Location
- Mpanda, Katavi Nduwi Katumba

Information
- Motto: Fear for the Lord is the Beginning of Knowledge (Kumcha Bwana ni chanzo cha Maarifa)
- Religious affiliation: FPCT Katumba Main Polish
- Founded: 2005
- Headmaster: Mr. Kadangi

= FPCT Tumaini Secondary School =

FPCT Tumaini Secondary School, is the private school located in the Southern part of Tanzania in Katavi region, formerly Rukwa Region.

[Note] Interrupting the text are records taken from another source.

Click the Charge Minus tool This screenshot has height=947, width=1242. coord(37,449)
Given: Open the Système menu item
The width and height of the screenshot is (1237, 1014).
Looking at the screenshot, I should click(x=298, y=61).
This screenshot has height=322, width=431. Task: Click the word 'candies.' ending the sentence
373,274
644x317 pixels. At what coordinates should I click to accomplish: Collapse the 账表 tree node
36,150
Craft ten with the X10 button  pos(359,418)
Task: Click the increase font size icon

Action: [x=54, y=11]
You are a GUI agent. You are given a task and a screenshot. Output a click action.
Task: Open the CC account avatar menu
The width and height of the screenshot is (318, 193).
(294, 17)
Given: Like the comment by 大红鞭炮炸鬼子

The school was established in 2005 by the Free Pentecostal Church of Tanzania under the Manager, archbishop of the Katumba Parish Rev. Jonathan Kidebuye. The school now serves large number of population in Tanzania especially people from Lake zone regions: Mwanza, Shinyanga, Bariadi, Kagera, and Mara, central zone regions of Tabora, Dodoma and Singida. It is accommodates a large number of people from the Southern zone Regions of Tanzania.
The school is about 31 Kilometers from Katavi capital Town of Mpanda.

== School Motto ==

The Motto of the school is Fear for the Lord is the Beginning of the Knowledge (Kumcha Bwana ni chanzo cha Maarifa), the school other than preparing the students academically it as well prepares them spiritually, every student based on his/her religion.